Professor Pendo has also taught health law and bioethics-related courses in the Masters of Science in Health Law Program at Nova Southeastern University Shepard Broad Law Center, for the Certificate Program for the Center for Health Care Ethics at Saint Louis University and at The Royal College University Escorial Maria Cristina in Spain.

Nicole PorterNicole Porter
Visiting Professor
The University of Denver Sturm College of Law

Nicole B. Porter is visiting at the University of Denver Sturm College of Law for the 2012-13 academic year. Her home school is the University of Toledo College of Law where she is a professor of law and recently finished a short stint as the Associate Dean for Academic Affairs. Prior to Toledo, Porter was an Assistant Professor of Law at Saint Louis University School of Law. Professor Porter earned her JD, magna cum laude, from the University of Michigan Law School, where she was a member of the Order of the Coif and the Editor in Chief of the University of Michigan Journal of Law Reform.
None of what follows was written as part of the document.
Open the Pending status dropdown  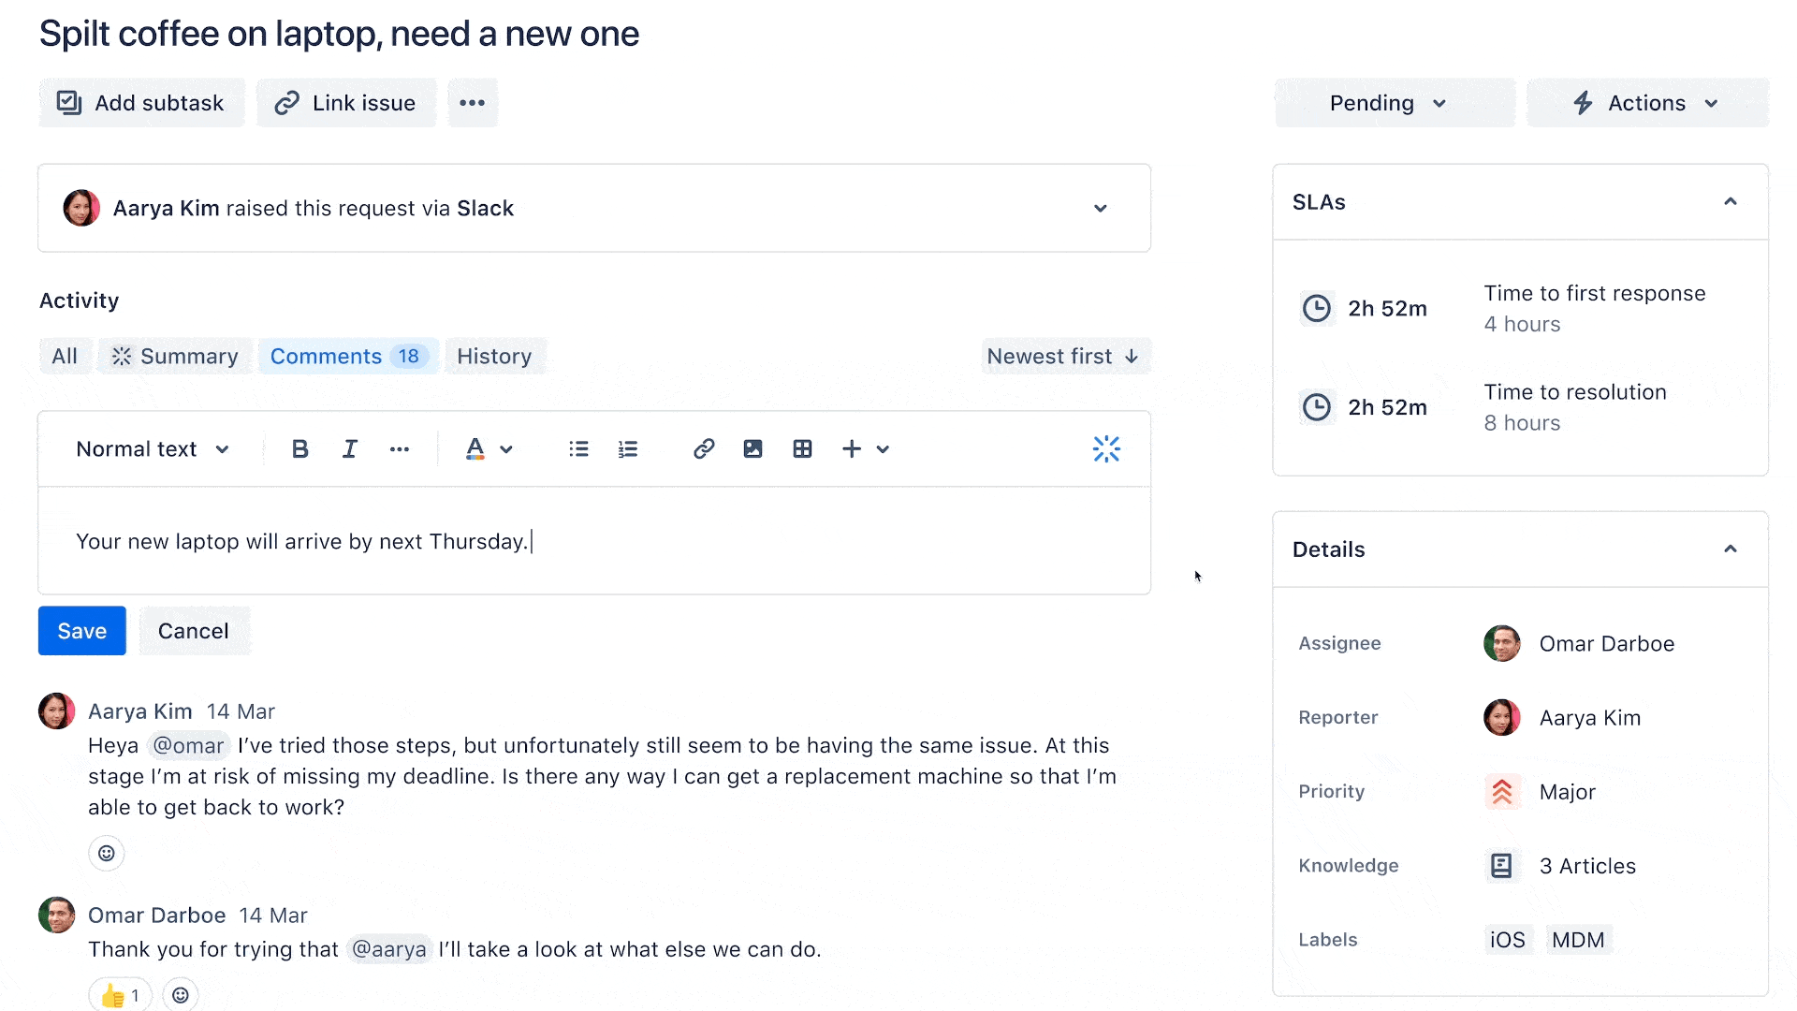(x=1386, y=101)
After law school, Porter was in-house counsel for a manufacturing company and practiced employment law in a large law firm in Detroit. She also clerked for the Honorable James L. Ryan, on the U.S. Court of Appeals for the Sixth Circuit. Her research interests focus on the employment rights of women and individuals with disabilities.
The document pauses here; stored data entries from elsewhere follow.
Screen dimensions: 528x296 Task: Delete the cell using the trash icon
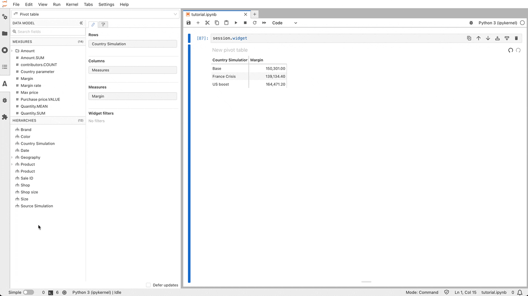[x=516, y=38]
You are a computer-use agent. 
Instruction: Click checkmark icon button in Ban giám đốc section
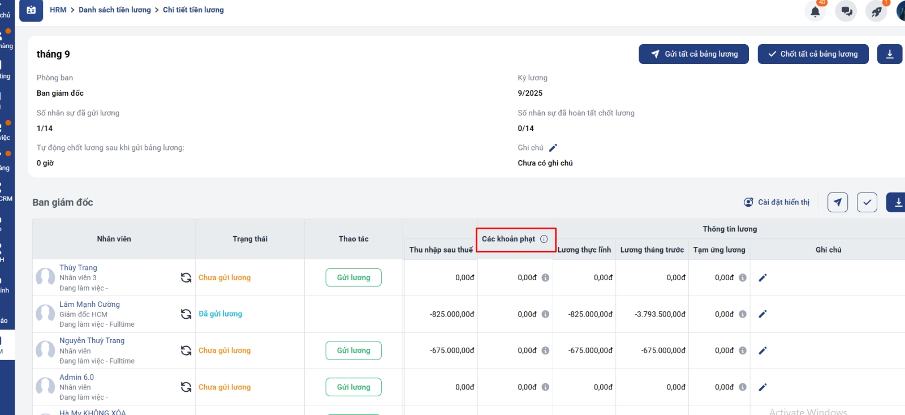point(867,202)
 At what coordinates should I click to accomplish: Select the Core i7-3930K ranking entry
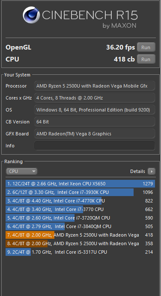pos(81,192)
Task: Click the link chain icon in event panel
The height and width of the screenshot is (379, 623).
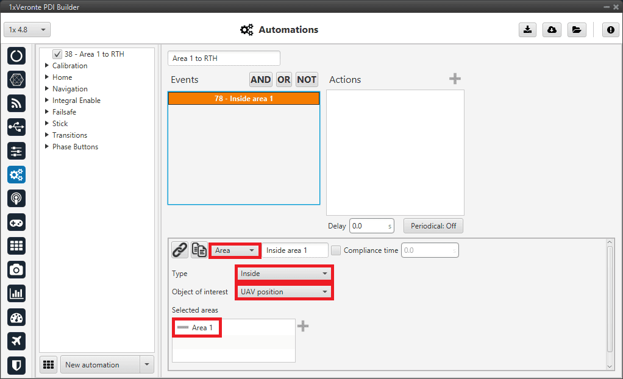Action: 180,250
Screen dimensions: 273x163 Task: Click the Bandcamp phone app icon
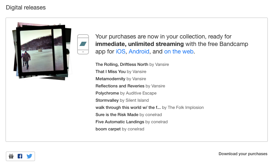click(83, 44)
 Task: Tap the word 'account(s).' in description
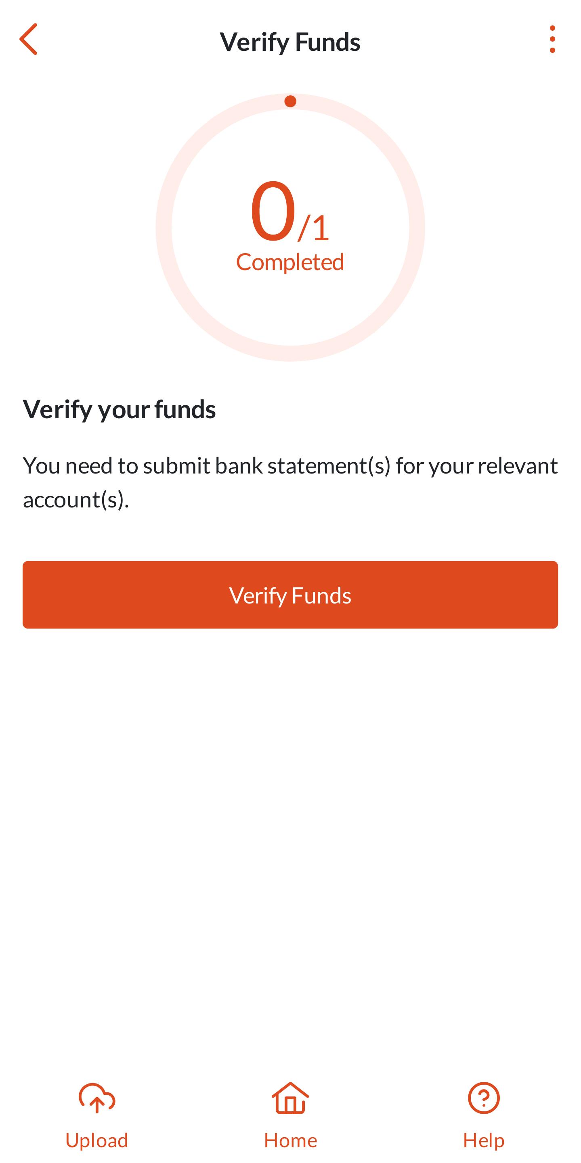(76, 499)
Joseph SlaterJoseph Slater
Eugene N. Balk Professor of Law and Values
University of Toledo College of Law

Professor Joseph E. Slater, a faculty member since 1999, is a graduate of Georgetown University (PhD), the University of Michigan Law School (JD), and Oberlin College (BA). Prior to joining the faculty, Professor Slater practiced labor and employment law in Washington, D.C. for twelve years. He also was an Adjunct Professor at the Georgetown University Law Center, and an Instructor and Teaching Assistant at Georgetown University's History Department. He has published in the field of labor law and history.

Kerri StoneKerri Stone
Professor of Law
Florida International University College of Law

Professor Stone teaches Employment Discrimination, Employment Law, Labor Law, and Contracts at the FIU College of Law. After receiving a B.A. in English and Comparative Literature from Columbia University, magna cum laude, Professor Stone received her Juris Doctorate from NYU School of Law, where she was named a Robert McKay Scholar and served as the Developments Editor of the NYU Journal of International Law and Politics.
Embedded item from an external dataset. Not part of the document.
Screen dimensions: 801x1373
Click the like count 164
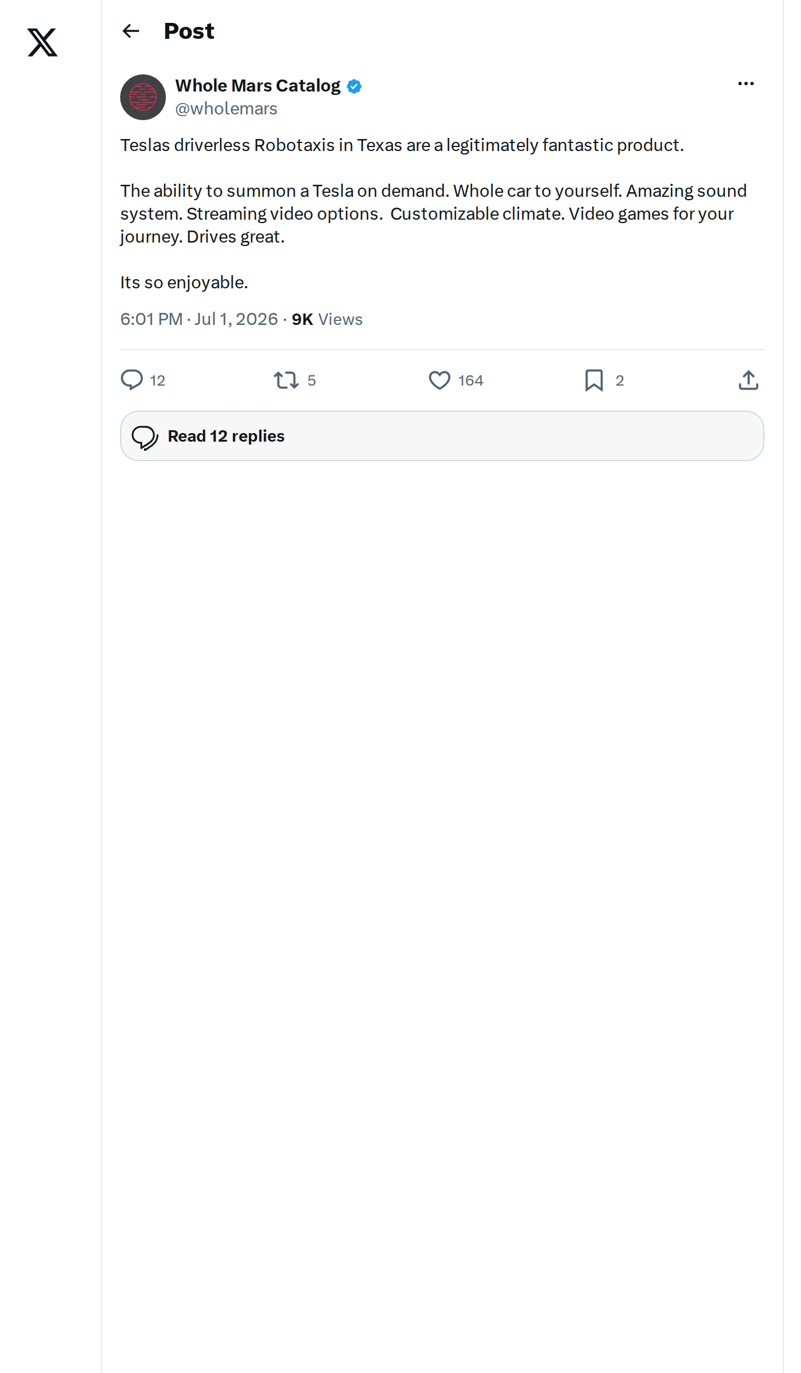(x=470, y=380)
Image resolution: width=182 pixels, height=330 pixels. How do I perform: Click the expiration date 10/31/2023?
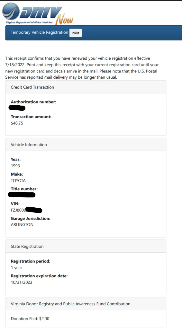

She has served as a law clerk to the Honorable Michael H. Dolinger in the Southern District of New York, the Honorable Julio M. Fuentes and the Honorable Maryanne Trump Barry, both of whom sit on the United States Court of Appeals for the Third Circuit in Newark, New Jersey. Professor Stone was then associated with the law firm of Proskauer Rose in New York, New York, at which time she was appointed to the Federal Legislation Committee of the Association of the Bar of the City of New York. She served as an adjunct professor at Montclair State University’s School of Business in Upper Montclair, New Jersey. Professor Stone then became an Honorable Abraham L. Freedman Teaching Fellow and Lecturer in Law at Temple University’s Beasley School of Law.

Her research focuses on examining anti-discrimination jurisprudence, and her work has appeared or will appear in the Hastings Law Journal, the NYU Annual Survey of American Law, the Yale Journal of Law and Feminism, the Akron Law Review, the Loyola Law Review, the Kansas Law Review, the NYU Journal of Legislation and Public Policy, the Columbia Journal of Gender & Law, and the NYU Journal of International Law and Politics, among other journals. She is an officer of and an advisor to the Rosemary Barkett Appellate Inn of Court, and she was recently appointed as a Research Fellow of NYU’s Center for Labor and Employment Law and as a Contributing Editor for Jotwell’s Labor & Employment Law Section.